Escrito en Lecturas Turia por José María Conget

   Drama Patrio apareció por primera vez en la colección Marginales en 1977, este interesante libro de Gil-Albert nos envuelve en el conflicto más grave de la historia de España: la Guerra Civil.

   El escritor nos describe el proceso que comienza a finales del siglo XIX con la llegada a la monarquía de Alfonso XIII, hasta el estallido de la Guerra Civil española, pero no lo hará como un ensayo cualquiera, comparando opiniones y extrayendo conclusiones, sino reflexionando sobre algunos acontecimientos que conoció de primera mano y que son tristemente conocidos por todos.

   Comienza ofreciendo una afirmación que sirve de base para explicar el desenlace del siglo XX y la Guerra Civil en sí. Se trata de las “instituciones” que empiezan a surgir en el siglo XIX y que condicionarán (ya sin posibilidad de cambio) la vida española en los primeros años del siglo XX: “Desde el fondo del siglo XIX nos llegan dos “instituciones” sin las cuales no puede entenderse bien el fundamento de la vida española: los caciques y el anarquismo” (Juan Gil-Albert, 2004: 216).

Extracto de datos ▸
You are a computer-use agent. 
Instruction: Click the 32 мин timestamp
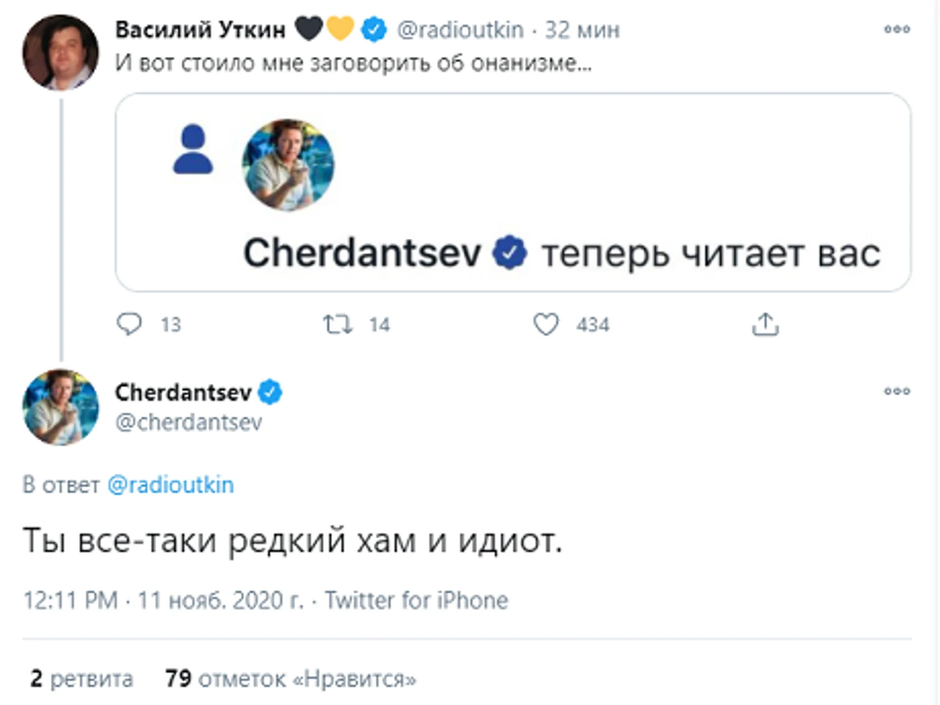[583, 30]
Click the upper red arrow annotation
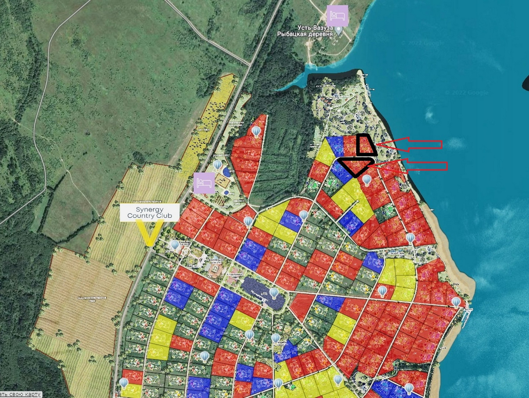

Ejercicios propuestos ▸
[1] Según la reseña de Drama Patrio, ¿para qué sirve la afirmación con la que comienza el libro? Contesta en una a tres oraciones.
[2] Responde a partir de la reseña de Drama Patrio:
(a) ¿En qué año y en qué colección apareció por primera vez el libro?
(b) ¿Con la llegada de quién a la monarquía comienza el proceso que describe el escritor?
(c) ¿Cuáles son las dos "instituciones" que, según la cita de Gil-Albert, llegan desde el fondo del siglo XIX?
[3] Prosigue la reseña de Drama Patrio a partir del punto en que se detiene.

Respuestas por ejercicio ▸
[1] Sirve de base para explicar el desenlace del siglo XX y la Guerra Civil en sí. Se refiere a las "instituciones" surgidas en el siglo XIX, los caciques y el anarquismo, que condicionarán la vida española en los primeros años del siglo XX.

[2]
(a) En 1977, en la colección Marginales.
(b) Con la llegada de Alfonso XIII.
(c) Los caciques y el anarquismo.

[3]
   Esta existencia, el caciquismo, paraliza al país a la vez que desmoraliza a la sociedad y el anarquismo, va a traer al pueblo español la ruptura del orden público que se agudizará en la República Española.

   Es significativo, antes de seguir con el libro de Gil-Albert, revisar el gran estudio de Gerald Brenan El laberinto español donde el escritor británico, afincado en Málaga, afirma: “La época de mayor florecimiento del caciquismo hay que situarla entre 1840 y 1917; a partir de esta fecha, la aparición y consolidación de una verdadera opinión pública y un auténtico cuerpo de votantes empezaron a desposeerlos de su influencia” (Gerald Brenan, 1994: 36).

 

   Como señala Brenan, esta presencia va a constituir, sin duda, una merma para un sistema democrático que sólo a partir de 1917 encuentra su lugar.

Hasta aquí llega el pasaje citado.